OPML. OPML. OPML. How could I forget thee?

Reading lists are OPML documents that point to RSS feeds, like most of the OPML documents you find, but instead of subscribing to each feed in the document, the reader or aggregator subscribes to the OPML document itself. When the author of the OPML document adds a feed, the aggregator automatically checks that feed in its next scan, and (key point) when a feed is removed, the aggregator no longer checks that feed. THe editor of the OPML file can update all the subscribers by updating the OPML file. Think of it as sort of a mutual fund for subscriptions.

    OPML is a really useful file structure that just about everyone who uses a feed aggregator, like bloglines, is already using without necessarily knowing it. Most readers keep subscribed feeds for a user in OPML format, for easy importing and exporting. If you export your OPML feed you get a XML file of your feeds, which other feed readers understand.
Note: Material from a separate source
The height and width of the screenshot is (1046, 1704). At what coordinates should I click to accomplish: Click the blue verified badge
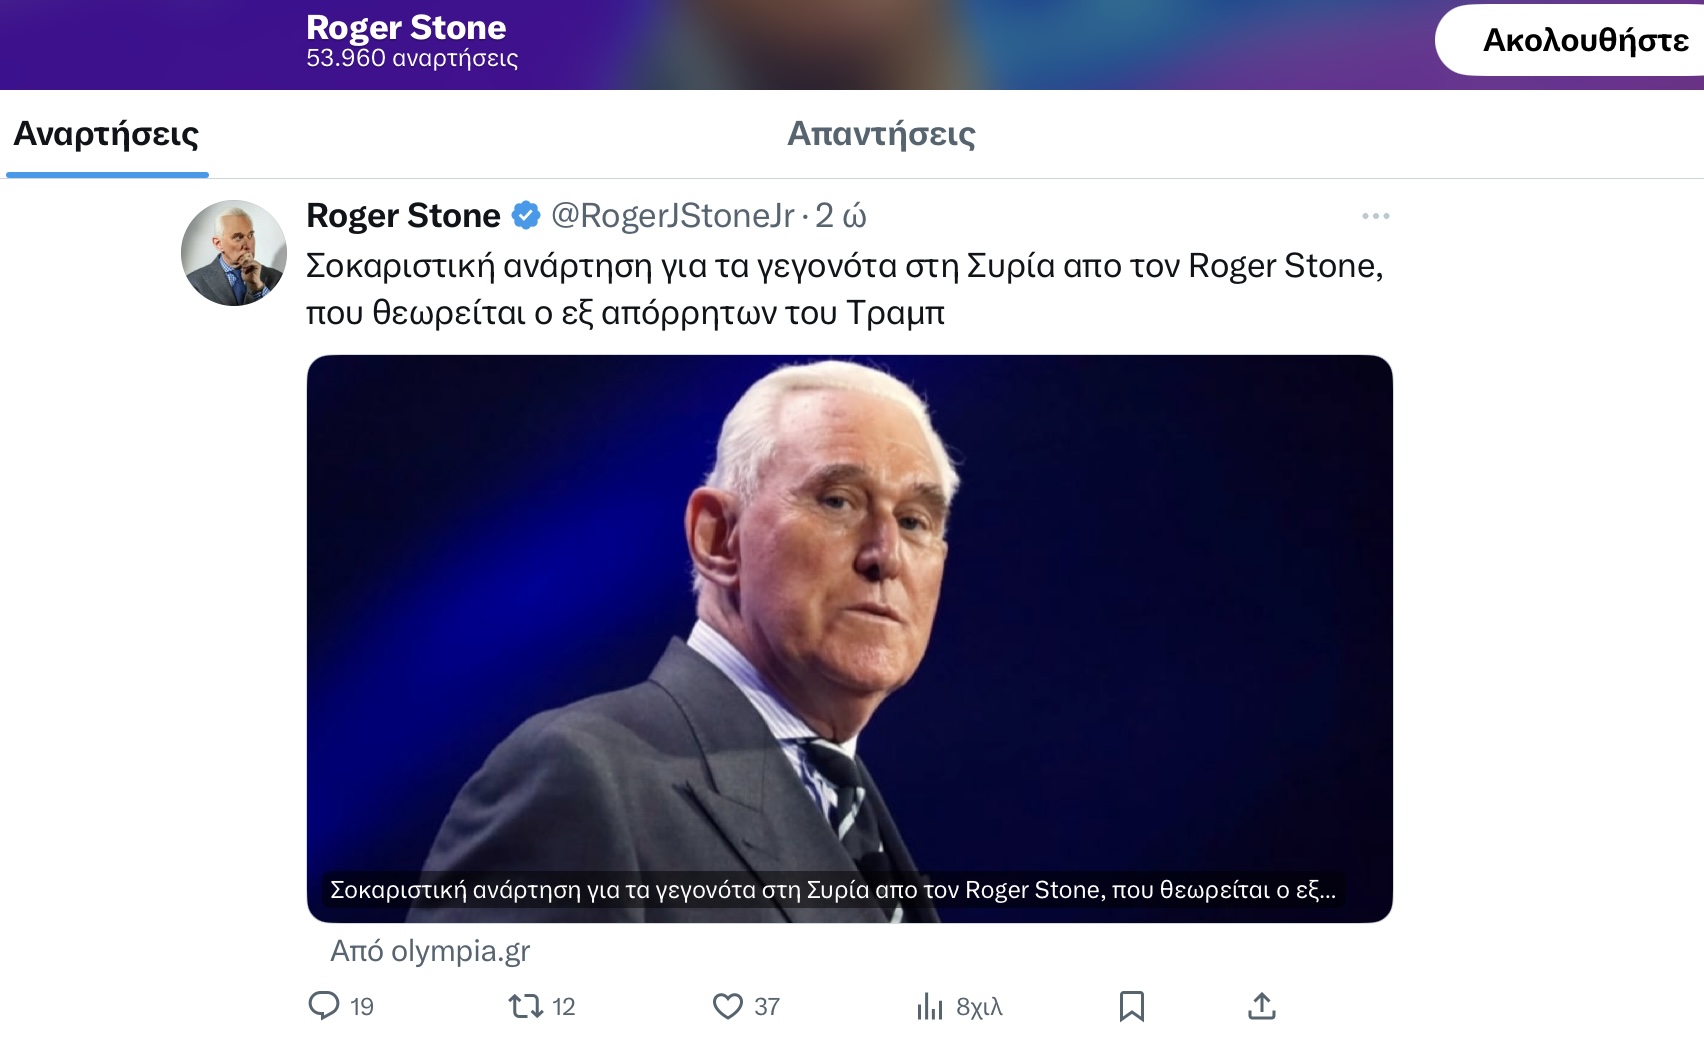pos(526,215)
    The problem with OPML files from readers is that they are static, meaning I can give you my OPML file but you will never know if I add or delete feeds unless I tell you and give you the new file. All you get is a snapshot of my feeds from the moment that I share my file with you. Dave [Winer] thinks these files should be dynamic, which means that I can share my opml file, or as he calls it my reading list, and anyone who subscribes to it will always have the current version, no matter how often I amend that list. There is very little technology needed to allow this to happen - the various feed readers simply need to agree to support dynamic lists and allow people to share them permanently. Dave’s trying to make this happen. If he succeeds, we’ll all be able to subscribe to reading lists from people we trust on a given subject, and good feeds will be that much easier to find. … In a comment, Eric Lin writes:

    I could easily see this not only as a way to share my reading list with others I know, but also to be matched with others I don't know with common interests. What if the system could match me with other people who have similar tech, music or lifestyle feeds as I do. It would be a fantastic way to make new connections as well as strengthen existing ones, and I could see communities forming around overlapping feeds. These communities might be stronger than those that form around a single website because they'd have more in common.

  • Nick Bradbury: Reading Lists for RSS
  • In a nutshell, the idea is that you'd subscribe to an OPML document which contains a list of feeds that someone is reading, some organization is recommending, or some service has generated (such as "Top 100" list). Changes to the source OPML document would be synchronized, so that you're automatically subscribed to feeds added to the reading list. Likewise, you'd be unsubscribed from feeds removed from the original OPML.

(Thoroughly indebted to Alex's post, Reading Lists = the killer app for OPML.)

The social aspect of OPML, 'communities forming around overlapping feeds', is really interesting.